EStG § 22 Nr. 1a, § 12 Nr. 1, § 10 Abs. 1a; BGB § 1573 Abs. 2; EStG § 9

 

Nachgehend

BFH (Urteil vom 18.10.2023; Aktenzeichen X R 7/20)

 

Tatbestand

Die Beteiligten streiten über die steuerliche Berücksichtigung von Prozesskosten zur Erlangung nachehelichen Unterhalts bei der Veranlagung der Klägerin zur Einkommensteuer 2015.
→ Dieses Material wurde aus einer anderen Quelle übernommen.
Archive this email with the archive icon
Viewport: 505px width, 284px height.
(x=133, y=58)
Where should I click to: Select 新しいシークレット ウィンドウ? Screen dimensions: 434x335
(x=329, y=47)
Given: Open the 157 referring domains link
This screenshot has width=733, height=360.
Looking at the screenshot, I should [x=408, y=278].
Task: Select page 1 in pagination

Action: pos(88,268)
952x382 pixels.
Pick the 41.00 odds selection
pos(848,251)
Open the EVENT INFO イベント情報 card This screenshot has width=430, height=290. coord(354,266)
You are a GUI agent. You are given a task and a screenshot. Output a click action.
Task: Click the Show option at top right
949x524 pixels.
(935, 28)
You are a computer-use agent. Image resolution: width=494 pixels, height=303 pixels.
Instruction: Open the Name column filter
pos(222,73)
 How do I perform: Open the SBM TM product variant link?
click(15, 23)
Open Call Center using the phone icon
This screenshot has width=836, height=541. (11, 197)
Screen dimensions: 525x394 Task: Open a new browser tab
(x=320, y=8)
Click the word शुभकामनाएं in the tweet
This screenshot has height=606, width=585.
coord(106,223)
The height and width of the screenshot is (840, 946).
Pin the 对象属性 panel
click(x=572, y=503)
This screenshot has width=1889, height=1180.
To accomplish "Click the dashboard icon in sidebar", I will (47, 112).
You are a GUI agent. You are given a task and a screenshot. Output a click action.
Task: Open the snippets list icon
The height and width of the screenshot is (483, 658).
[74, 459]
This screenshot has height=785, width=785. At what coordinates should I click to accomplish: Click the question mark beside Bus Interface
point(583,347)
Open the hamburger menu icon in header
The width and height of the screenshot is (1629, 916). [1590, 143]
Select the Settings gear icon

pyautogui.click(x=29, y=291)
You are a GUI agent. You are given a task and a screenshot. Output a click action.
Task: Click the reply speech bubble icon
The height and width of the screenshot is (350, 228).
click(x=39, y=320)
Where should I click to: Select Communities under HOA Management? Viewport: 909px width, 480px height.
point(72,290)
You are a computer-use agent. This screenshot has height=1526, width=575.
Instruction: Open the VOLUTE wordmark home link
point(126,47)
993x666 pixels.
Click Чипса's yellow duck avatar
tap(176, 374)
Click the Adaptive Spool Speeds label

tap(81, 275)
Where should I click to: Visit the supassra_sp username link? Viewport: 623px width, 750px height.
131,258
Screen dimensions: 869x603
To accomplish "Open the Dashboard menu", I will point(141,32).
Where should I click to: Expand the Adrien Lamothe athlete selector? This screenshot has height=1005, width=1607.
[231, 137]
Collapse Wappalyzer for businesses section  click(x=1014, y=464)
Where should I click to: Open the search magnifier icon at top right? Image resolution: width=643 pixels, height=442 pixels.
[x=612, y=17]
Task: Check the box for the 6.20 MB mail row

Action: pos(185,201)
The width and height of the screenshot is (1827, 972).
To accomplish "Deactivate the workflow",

Die Klägerin war seit 1989 mit Herrn U C verheiratet. Aus der Ehe gingen zwei Kinder hervor, die 2001 geborene D T und die 2003 geborene B D. Seit Januar 2012 lebte die Klägerin gemeinsam mit den beiden Kindern von ihrem Ehemann getrennt. Seit der Trennung zahlte dieser fortwährend Kindesunterhalt für D T i.H.v. 590 EUR und für B D i.H.v. 491 EUR monatlich.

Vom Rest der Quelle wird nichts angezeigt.